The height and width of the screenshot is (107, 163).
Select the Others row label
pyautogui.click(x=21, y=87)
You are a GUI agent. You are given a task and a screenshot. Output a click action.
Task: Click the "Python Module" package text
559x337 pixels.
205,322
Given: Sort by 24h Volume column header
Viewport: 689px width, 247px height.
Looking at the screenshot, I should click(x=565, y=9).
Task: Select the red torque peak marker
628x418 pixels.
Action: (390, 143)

━━━━━━━━━━━━━━━━━━━━

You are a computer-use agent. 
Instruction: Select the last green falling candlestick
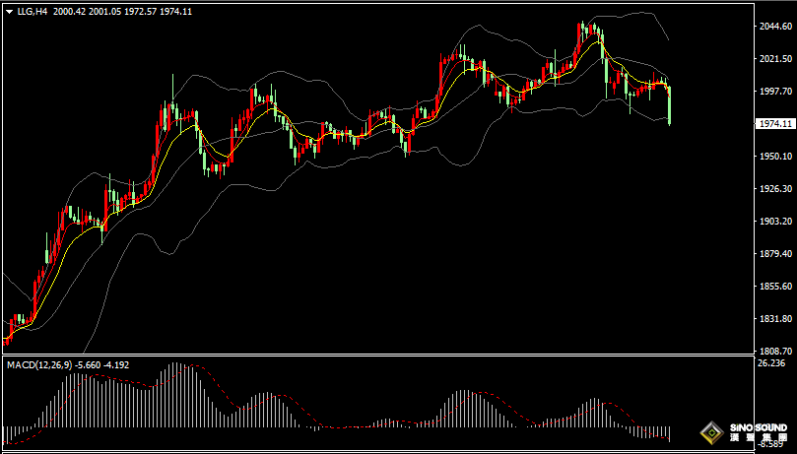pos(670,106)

━━━━━━━━━━━━━━━━━━━━

Show every line in the entries where the string "agent" occurs.

> Exercise response
You are a GUI agent. You are given a task and a screenshot. Output a click action.
You are a computer-use agent. 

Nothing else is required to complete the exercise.